The exercise » Convert the data into a Markdown table with the columns "Row" and "Line", leaving out blank lines. Start at the line containing "Task: Open the customer support headset icon" and end after the line containing "(1132, 305)".

[start]

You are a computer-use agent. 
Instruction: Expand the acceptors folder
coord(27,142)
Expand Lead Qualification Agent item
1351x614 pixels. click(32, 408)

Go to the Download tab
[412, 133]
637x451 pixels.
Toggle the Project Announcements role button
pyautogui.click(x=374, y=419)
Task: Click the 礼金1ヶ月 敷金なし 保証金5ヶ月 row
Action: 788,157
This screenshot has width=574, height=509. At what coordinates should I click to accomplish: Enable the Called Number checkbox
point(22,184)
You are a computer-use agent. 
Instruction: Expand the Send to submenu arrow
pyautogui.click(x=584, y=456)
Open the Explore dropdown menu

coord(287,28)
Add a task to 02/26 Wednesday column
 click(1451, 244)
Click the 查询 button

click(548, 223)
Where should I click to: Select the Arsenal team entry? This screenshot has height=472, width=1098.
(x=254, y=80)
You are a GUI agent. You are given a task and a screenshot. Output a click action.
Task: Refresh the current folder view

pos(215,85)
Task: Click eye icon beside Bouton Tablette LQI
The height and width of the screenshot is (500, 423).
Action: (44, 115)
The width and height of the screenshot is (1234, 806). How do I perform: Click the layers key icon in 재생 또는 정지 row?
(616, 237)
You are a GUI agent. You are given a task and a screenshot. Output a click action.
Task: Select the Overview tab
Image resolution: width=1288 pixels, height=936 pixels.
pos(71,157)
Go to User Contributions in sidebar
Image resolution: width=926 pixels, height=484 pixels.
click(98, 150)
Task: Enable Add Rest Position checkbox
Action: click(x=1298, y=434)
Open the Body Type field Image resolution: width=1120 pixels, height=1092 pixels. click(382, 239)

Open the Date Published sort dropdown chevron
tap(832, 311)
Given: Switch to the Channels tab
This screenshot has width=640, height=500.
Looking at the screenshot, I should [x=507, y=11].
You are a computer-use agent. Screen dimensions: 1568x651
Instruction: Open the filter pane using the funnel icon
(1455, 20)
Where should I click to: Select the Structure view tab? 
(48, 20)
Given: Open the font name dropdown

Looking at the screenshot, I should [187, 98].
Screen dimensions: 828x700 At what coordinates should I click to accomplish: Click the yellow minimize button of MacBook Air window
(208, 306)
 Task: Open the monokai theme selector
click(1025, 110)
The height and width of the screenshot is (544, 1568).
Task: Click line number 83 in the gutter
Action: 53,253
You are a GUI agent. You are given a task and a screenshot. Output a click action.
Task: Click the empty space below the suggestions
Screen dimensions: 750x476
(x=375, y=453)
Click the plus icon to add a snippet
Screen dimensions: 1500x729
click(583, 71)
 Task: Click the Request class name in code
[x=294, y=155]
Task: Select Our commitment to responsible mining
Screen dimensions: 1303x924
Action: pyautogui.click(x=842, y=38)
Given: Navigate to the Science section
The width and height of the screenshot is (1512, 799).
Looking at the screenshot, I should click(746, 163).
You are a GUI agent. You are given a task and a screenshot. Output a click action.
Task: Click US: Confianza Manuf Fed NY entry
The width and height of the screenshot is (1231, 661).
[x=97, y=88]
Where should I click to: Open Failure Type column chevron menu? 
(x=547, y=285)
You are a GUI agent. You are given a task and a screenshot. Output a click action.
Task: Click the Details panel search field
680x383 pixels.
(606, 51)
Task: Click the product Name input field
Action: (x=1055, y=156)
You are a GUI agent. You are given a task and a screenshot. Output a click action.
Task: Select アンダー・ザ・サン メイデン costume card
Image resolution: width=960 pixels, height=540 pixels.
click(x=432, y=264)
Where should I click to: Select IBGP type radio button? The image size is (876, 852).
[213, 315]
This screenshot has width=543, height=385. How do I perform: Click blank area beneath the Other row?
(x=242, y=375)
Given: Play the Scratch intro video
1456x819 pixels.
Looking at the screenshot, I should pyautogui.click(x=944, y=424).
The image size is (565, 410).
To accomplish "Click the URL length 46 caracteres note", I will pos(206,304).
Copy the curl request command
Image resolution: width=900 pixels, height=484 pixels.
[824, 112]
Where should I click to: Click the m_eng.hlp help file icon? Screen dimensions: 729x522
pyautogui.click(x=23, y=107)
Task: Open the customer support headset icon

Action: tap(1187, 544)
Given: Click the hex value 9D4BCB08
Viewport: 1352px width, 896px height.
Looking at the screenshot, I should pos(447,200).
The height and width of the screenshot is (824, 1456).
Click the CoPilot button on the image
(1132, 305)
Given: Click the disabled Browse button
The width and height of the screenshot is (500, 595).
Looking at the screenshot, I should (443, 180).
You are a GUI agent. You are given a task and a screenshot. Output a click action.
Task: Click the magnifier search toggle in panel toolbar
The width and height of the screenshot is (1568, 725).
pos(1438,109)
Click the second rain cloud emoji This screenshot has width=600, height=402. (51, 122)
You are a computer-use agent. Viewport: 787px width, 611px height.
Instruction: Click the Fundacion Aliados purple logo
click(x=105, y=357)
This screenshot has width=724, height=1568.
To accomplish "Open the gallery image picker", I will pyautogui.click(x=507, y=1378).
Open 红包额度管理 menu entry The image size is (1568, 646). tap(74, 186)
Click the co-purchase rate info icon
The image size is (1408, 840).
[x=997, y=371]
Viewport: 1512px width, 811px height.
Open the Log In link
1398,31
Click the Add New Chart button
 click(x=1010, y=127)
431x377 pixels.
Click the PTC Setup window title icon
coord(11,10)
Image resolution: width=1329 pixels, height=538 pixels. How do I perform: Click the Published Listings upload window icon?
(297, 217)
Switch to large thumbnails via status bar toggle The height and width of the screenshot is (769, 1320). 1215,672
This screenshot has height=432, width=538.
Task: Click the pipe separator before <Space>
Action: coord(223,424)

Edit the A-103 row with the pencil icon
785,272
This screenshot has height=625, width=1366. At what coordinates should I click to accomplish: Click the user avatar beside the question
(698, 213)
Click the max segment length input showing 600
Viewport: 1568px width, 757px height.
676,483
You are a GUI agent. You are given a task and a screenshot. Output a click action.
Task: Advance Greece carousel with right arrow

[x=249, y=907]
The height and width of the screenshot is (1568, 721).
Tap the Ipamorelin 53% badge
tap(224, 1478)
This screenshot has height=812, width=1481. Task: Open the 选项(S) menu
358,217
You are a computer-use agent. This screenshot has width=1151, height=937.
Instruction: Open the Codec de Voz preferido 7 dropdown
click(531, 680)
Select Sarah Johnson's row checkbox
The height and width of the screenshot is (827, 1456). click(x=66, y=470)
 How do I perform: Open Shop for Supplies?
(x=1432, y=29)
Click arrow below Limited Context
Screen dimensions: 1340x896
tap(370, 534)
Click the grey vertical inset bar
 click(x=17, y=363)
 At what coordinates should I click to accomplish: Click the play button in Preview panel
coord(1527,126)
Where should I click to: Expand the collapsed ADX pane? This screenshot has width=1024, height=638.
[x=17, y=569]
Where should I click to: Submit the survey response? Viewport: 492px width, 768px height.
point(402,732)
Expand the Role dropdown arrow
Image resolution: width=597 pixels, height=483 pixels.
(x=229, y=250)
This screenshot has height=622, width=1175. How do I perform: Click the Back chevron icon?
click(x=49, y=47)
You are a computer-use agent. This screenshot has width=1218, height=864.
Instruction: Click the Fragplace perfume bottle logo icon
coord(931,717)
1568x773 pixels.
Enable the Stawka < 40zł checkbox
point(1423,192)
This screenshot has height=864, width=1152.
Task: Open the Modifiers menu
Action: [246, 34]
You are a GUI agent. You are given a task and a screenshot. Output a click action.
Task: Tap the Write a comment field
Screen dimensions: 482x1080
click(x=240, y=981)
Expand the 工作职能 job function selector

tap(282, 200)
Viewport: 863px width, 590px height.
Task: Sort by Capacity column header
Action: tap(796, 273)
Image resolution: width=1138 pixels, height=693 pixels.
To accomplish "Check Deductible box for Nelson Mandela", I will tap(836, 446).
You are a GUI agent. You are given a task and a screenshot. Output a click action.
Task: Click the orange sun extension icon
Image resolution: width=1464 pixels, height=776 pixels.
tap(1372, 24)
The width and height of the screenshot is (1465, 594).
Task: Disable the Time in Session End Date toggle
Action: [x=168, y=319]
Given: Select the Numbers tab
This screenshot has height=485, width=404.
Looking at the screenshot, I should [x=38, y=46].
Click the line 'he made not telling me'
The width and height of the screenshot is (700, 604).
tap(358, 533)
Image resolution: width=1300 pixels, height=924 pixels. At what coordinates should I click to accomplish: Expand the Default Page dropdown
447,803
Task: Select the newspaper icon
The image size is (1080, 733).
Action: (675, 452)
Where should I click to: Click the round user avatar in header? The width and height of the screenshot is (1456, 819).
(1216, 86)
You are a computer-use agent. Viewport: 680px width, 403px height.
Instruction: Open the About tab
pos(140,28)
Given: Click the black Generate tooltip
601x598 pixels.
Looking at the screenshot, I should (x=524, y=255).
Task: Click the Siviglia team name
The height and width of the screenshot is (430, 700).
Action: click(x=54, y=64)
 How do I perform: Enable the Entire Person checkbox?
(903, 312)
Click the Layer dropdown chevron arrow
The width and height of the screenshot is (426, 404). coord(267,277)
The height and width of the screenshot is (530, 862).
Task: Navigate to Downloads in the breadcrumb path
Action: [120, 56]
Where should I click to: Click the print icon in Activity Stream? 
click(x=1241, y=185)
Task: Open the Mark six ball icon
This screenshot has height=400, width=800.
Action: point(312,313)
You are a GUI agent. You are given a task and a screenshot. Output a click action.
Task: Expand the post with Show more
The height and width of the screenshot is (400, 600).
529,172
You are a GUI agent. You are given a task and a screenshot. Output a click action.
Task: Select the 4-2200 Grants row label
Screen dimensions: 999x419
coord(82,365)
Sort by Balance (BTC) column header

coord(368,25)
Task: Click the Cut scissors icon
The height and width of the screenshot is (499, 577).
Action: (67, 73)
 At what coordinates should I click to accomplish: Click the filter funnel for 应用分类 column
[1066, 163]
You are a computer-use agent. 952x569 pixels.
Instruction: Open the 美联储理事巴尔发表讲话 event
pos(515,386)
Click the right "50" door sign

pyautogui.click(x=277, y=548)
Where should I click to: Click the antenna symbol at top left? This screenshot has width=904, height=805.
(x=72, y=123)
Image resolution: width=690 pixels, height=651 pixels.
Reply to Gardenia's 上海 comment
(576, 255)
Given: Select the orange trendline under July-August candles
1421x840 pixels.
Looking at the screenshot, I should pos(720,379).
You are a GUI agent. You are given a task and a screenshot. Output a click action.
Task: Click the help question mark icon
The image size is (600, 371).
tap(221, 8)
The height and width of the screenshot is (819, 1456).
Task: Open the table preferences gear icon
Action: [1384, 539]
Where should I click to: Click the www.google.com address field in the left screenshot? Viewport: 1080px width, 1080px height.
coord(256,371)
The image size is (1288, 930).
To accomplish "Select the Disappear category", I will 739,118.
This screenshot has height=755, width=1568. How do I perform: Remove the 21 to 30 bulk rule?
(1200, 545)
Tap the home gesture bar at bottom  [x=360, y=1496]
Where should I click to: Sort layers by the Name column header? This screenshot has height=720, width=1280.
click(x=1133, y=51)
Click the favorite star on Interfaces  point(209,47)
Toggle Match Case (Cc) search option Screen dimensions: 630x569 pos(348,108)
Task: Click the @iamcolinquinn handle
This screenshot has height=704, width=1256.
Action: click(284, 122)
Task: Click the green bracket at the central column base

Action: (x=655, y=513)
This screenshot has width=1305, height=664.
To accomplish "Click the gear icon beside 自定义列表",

[end]

Worked answer »
| Row | Line |
|---|---|
| 1 | Task: Open the customer support headset icon |
| 2 | Action: tap(1187, 544) |
| 3 | Given: Click the hex value 9D4BCB08 |
| 4 | Viewport: 1352px width, 896px height. |
| 5 | Looking at the screenshot, I should pos(447,200). |
| 6 | The height and width of the screenshot is (824, 1456). |
| 7 | Click the CoPilot button on the image |
| 8 | (1132, 305) |